THE AIM OF ARTIFICIAL INTELLIGENCE
@ ABHISHEK | Thursday, Mar 25, 2021 | 4 minutes read | Update at Thursday, Mar 25, 2021

Today, the field of Artificial Intelligence is moving at such a staggering pace, that AI has become the centre of attention of today’s technological world! AI has become the most popular buzzword these days. This field has become so much popular that even the people who are not directly related to this field have some strong opinions about the future of this field. But, buzzwords are used in a way which focuses on impressing people and the real meaning is altered for own benefit. So the word AI is used in many ways it is desired. This is not correct as the real essence of what the buzzword is expressing is never understood. Therefore, we must first understand completely what AI is, and then form opinions about its future and its potential. The most important step in understanding AI, is its aim. Knowing the aim of this discipline and why such discipline came into existence in first place, is really important to understand what AI is.

1

The aim of Artificial intelligence is to understand intelligent entities. Then to satisfy this aim, we must first understand what is intelligence and what makes an agent an intelligent agent? The answer to all these questions can be found by studying intelligent agents and the best example of an intelligent agent can be found by just standing in front of a mirror! Yes! Humans are the best examples of intelligent entities. Thus, in the 1900s, researchers began exploring the thought process, the reasoning process of humans as human beings were considered as an ideal intelligent agent. Mimicking human behaviour became the aim of AI in the initial years of the research. After setting this goal, studies and experiments began and the most famous experiment conducted in the initial years to achieve this aim was the Turing Test! Turing defined intelligent behaviour as the ability to achieve human-level performance in all cognitive tasks, sufficient to fool an interrogator. But this test received criticism as only mimicking human behaviour is not exactly intelligence. Because, intelligence should be related to the working of the human brain as without the human brain, intelligence has no meaning! Thus, mimicking human thought process and reasoning became the transformed aim. The field of Psychology and philosophy also resonate with this aim that is to understand human thought process. The difference is that AI not only tries to understand thought process but to mimic it, build it. The collaboration of these fields resulted in models such as Neural Networks which tries to mimic the function of neurons present in the human brain. So, basically this initial aim was human-centred and humans were considered as the ideal intelligent agent. Concurrently, the field of computer science was developing at a greater pace. With the advances in computer science, the experiments and theories could be easily tested and validated. As programs were being applied to solve real life problems, it was found that computers performed better than humans at some tasks that are really complex for humans. One of the best examples of this could be the chess playing program. An AI program defeated the world’s best chess player Garry Kasparov. This incident indicated that human intelligence is not the ultimate intelligence or else a human would have been able to defeat the AI program. This leads to a question,

Is human intelligence the ideal intelligence?
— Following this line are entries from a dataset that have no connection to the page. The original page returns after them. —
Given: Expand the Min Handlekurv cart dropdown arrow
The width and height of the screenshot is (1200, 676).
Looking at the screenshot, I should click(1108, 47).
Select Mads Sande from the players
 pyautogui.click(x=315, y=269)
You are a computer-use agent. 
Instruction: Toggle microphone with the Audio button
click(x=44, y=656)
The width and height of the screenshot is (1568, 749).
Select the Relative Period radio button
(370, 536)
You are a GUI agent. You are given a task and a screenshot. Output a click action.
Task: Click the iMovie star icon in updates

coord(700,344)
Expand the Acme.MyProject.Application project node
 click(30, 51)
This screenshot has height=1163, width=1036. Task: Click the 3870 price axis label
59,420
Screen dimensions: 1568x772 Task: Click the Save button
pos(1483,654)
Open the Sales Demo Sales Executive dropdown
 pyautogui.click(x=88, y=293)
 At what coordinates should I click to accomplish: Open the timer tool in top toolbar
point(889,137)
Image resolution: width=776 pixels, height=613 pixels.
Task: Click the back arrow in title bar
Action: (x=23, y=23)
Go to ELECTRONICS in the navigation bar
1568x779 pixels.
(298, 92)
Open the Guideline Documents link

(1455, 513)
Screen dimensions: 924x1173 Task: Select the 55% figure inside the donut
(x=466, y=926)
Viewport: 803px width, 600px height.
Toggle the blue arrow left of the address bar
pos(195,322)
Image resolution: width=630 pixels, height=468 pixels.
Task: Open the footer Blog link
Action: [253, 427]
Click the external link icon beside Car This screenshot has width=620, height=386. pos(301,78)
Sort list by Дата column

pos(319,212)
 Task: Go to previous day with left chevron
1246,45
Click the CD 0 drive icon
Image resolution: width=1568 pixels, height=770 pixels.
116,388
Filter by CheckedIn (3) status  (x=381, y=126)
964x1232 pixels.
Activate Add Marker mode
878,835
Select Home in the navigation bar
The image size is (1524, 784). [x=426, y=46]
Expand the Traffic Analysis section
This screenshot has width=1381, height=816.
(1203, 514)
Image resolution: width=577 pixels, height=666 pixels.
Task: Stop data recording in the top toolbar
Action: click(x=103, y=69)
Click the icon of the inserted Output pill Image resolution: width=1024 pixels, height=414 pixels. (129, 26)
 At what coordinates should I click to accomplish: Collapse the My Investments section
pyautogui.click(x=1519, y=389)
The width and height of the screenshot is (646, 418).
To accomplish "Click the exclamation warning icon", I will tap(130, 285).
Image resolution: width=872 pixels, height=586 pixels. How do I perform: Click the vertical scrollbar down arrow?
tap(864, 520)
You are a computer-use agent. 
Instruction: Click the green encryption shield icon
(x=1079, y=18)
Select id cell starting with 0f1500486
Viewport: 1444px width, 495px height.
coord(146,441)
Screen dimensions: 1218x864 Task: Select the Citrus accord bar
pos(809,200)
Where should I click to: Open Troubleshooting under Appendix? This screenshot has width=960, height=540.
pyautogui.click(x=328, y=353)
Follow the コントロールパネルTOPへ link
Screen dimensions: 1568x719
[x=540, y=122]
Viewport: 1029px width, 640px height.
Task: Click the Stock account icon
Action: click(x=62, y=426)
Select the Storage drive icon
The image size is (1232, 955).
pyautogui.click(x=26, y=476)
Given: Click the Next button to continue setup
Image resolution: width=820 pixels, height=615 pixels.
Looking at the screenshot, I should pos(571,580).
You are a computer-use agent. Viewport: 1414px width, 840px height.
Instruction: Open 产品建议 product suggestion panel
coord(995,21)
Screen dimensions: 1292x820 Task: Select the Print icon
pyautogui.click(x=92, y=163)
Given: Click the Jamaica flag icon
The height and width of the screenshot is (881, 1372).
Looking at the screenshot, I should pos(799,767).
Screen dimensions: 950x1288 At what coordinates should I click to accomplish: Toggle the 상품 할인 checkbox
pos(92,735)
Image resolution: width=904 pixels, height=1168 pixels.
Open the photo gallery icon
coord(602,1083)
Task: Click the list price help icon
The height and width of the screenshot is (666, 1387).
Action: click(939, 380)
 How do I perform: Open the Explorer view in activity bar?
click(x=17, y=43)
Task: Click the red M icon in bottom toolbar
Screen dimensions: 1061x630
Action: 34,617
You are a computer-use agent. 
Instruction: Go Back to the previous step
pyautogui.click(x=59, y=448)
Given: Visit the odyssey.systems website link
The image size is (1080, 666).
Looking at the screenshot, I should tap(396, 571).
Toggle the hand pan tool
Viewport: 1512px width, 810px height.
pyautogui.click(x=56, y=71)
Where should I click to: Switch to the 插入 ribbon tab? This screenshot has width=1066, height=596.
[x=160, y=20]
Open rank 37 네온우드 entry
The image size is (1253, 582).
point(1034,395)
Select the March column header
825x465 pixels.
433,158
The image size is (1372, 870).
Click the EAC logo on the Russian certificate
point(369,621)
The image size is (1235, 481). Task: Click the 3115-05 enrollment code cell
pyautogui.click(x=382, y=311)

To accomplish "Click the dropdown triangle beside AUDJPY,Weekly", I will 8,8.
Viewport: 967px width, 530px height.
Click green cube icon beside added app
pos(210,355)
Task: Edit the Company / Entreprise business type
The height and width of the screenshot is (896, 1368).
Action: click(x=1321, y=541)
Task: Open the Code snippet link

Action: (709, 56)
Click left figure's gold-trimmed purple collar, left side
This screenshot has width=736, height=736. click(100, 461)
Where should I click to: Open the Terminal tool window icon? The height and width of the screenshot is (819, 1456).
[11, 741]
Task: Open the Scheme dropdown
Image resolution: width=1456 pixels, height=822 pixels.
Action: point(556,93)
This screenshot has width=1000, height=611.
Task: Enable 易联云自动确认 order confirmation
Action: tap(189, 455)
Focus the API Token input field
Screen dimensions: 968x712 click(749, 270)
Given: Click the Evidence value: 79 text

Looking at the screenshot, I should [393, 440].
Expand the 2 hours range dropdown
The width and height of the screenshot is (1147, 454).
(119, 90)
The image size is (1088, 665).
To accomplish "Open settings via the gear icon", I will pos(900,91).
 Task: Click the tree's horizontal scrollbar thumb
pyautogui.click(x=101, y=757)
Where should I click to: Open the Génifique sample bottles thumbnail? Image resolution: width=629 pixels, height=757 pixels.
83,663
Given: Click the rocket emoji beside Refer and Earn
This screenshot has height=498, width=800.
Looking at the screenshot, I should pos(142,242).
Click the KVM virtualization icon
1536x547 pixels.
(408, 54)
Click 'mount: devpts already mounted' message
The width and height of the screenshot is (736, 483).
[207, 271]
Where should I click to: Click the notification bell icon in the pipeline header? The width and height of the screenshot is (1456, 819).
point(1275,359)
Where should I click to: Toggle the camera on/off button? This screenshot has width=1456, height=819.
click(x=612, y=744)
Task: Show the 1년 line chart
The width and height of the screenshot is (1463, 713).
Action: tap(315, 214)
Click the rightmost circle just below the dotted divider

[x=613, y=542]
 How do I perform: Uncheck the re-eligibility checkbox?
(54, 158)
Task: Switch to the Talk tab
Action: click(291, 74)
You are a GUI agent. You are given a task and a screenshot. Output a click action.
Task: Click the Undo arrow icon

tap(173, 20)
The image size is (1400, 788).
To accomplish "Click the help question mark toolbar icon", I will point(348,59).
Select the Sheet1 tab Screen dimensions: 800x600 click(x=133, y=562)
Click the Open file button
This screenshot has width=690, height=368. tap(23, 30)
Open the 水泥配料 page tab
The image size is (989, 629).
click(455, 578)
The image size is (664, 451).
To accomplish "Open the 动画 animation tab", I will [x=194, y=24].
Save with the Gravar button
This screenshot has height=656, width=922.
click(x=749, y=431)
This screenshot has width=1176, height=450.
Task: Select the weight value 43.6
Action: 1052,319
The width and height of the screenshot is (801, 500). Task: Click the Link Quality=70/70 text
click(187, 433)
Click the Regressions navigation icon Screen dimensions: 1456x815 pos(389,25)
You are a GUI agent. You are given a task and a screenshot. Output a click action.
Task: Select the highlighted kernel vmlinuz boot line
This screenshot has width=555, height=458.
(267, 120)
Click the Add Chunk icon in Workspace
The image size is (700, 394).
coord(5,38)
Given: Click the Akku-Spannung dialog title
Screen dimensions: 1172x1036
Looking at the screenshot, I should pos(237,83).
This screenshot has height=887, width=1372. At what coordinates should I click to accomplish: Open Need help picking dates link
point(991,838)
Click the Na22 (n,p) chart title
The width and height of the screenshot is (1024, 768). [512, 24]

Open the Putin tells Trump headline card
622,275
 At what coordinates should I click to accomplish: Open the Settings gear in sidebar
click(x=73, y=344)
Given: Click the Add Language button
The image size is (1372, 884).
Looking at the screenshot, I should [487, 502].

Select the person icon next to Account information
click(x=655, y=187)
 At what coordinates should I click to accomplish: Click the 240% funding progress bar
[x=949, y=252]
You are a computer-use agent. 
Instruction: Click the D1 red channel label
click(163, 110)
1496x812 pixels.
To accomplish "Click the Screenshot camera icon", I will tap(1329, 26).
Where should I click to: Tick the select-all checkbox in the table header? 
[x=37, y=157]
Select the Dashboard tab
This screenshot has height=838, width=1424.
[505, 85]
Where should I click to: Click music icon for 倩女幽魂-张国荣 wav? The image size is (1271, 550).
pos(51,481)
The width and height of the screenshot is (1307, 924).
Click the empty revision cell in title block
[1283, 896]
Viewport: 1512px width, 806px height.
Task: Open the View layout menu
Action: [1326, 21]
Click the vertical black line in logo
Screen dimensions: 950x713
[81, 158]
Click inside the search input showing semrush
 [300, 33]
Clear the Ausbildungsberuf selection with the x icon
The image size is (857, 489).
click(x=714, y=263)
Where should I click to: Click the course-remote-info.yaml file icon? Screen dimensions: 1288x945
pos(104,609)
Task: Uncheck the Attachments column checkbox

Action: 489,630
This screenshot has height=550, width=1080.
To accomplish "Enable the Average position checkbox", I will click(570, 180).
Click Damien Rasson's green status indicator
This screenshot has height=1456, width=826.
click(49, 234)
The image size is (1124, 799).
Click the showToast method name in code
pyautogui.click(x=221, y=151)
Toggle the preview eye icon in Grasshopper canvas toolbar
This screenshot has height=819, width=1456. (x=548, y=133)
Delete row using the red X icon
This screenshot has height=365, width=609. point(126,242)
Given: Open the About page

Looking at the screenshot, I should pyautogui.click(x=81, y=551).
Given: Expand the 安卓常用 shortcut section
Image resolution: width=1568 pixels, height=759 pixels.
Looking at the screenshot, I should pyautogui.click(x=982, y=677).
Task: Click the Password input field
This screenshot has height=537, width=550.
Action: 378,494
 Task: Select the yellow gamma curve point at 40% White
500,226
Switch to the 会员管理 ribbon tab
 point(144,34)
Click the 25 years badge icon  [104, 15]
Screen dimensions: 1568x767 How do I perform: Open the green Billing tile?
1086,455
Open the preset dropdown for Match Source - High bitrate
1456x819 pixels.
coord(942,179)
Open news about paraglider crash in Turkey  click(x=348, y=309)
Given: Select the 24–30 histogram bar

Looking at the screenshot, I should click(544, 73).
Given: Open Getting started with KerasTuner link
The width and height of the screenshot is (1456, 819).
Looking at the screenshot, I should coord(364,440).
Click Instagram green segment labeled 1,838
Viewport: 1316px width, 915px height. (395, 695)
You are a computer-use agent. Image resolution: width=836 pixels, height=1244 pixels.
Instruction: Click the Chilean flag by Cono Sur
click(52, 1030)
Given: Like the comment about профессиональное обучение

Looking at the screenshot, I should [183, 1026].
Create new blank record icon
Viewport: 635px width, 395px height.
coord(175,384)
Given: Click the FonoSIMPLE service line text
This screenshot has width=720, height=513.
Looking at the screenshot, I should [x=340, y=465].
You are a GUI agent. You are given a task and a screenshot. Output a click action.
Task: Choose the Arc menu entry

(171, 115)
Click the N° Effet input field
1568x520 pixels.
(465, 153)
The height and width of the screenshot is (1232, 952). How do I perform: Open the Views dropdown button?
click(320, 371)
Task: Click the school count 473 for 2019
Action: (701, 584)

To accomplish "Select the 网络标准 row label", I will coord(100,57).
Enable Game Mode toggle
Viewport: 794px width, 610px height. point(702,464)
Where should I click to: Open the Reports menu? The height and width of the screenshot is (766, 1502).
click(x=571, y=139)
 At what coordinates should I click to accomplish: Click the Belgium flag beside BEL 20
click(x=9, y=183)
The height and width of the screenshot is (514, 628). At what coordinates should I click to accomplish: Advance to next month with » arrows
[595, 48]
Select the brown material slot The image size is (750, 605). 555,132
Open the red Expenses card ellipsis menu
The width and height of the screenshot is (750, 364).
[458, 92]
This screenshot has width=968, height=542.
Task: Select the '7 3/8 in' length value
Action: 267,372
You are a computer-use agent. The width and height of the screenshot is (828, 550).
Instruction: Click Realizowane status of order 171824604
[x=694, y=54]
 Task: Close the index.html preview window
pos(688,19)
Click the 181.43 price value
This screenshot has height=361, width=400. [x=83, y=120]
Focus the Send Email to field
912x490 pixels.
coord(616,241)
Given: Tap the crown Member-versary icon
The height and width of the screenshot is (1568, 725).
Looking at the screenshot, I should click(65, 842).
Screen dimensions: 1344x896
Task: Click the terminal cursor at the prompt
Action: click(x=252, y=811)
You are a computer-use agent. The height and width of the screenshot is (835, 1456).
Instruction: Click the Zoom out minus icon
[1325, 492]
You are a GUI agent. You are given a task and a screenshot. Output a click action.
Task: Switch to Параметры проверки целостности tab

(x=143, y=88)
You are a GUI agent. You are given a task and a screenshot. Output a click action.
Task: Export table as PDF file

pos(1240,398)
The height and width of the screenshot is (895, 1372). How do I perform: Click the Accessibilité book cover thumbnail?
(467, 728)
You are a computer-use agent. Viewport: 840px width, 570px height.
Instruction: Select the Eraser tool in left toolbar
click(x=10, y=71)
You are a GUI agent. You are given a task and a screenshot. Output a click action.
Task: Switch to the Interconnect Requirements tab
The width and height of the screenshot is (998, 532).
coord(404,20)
As computers became more advanced, they proved to be better than humans at certain complex tasks. That is why the new definition of intelligence was being related to the ability to solve cognitive tasks or problems. So, rather than considering nature of agents, researchers began to study the nature of intelligence itself. Then the question comes how to test or validate intelligence? The best way to test intelligence is solving cognitive problems. An agent can be said intelligent only if it can solve a complex problem. The problem-solving approach can be easily tested and validated on computers. Thus, some researchers began studying the ideal intelligence and the selected agent to validate the experiments was computer. So, a computer and problem-solving approach was adopted.So, the human-centred approach and computer, problem-solving approach are the two main approaches ofAI. Both of these fields have contributed to the field by giving valuable insights. Both the approaches are important and both of these collaboratively form the main aim of AI. So, the aim of AI is comprised of many aims, which is essentially to understand intelligent entities and to build them and all the other fields which resonate with this aim, are all contributing in one way or other to help AI to achieve this aim. Now, you will say that Psychology and Philosophy had this goal from many years, then how AI is different ?? It is true that the aim of AI resonates with that of psychology and philosophy, i.e. to understand intelligent entities. But, the aim of AI is not only to understand intelligent entities, but to build them!